Susan greets all 1,800 passengers on the MS Rotterdam this way every morning, with her gentle English accent and a touch of amusement in her voice. "Ladies and gentlemen, in a few minutes we will dock in Turkey, where the local currency is the Turkish Euro, so PLEASE don’t forget to negotiate! Whatever you choose to do in Turkey, please make sure you have fun." She closes every single one of her greetings -- morning, noon and night --with the parting words: “Too the loo!” What she’s really saying is “Tout a lair,” yet everyone on the ship goes around repeating, “To the loo!,” and smiling.

We are docked in Kusadasi, Turkey. We left Pireus, Greece, last evening and sailed all night long – and all night long I lay awake, jet-lagged, wondering if making chicken on the MS Rotterdam the day after tomorrow, as I am expected to, isn’t a bit odd.
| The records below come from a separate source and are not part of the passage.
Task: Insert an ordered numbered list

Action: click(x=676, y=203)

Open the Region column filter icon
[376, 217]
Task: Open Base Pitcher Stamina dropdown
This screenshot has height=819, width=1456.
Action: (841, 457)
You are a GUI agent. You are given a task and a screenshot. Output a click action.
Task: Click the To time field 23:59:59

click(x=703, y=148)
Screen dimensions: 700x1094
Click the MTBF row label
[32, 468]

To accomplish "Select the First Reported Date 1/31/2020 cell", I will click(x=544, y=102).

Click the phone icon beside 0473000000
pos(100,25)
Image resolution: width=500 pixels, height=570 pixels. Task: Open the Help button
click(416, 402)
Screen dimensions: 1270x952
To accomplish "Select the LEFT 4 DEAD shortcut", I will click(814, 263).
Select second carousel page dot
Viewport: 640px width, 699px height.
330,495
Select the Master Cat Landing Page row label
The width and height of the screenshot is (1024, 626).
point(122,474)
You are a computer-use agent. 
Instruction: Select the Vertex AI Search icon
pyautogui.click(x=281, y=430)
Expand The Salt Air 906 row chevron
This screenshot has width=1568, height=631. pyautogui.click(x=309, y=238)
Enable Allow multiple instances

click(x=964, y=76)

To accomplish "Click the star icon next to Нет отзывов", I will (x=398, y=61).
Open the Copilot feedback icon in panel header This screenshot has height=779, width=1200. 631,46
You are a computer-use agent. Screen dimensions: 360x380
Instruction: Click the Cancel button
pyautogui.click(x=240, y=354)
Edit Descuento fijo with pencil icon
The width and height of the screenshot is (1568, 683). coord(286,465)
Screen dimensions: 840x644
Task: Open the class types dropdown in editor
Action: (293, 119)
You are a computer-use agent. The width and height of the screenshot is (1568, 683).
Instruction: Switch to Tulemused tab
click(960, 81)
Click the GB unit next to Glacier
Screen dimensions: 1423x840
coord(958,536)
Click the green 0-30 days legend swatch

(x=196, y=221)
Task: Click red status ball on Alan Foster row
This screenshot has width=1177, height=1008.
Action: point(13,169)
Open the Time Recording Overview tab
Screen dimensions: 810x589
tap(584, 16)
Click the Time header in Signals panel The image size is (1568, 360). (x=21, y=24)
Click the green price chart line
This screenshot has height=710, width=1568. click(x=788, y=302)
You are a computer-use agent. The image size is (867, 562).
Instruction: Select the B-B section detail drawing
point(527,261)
Miles of ocean everywhere I look and not a chicken in sight, save maybe as a fossil somewhere in the ruins of Ephesus.

On a cliff at the edge of a harbor hang some signs:

Asian Call Center

Oriental Rugs and Jewellry [sic]

Azim Tours

And, in black and yellow, hanging sideways from an uncertain adobe balcony, is the sign of all signs: CENTURY 21

What makes it seem so incongruous is not the fact that the buildings around are all in near ruins, or that it is written in English, or that it seems about to fall, but my view of it: I’m looking at the sign from inside the ship’s gym, where a man’s eyes are fixed on ESPN on the gym’s TV while Mozart plays through the PA system.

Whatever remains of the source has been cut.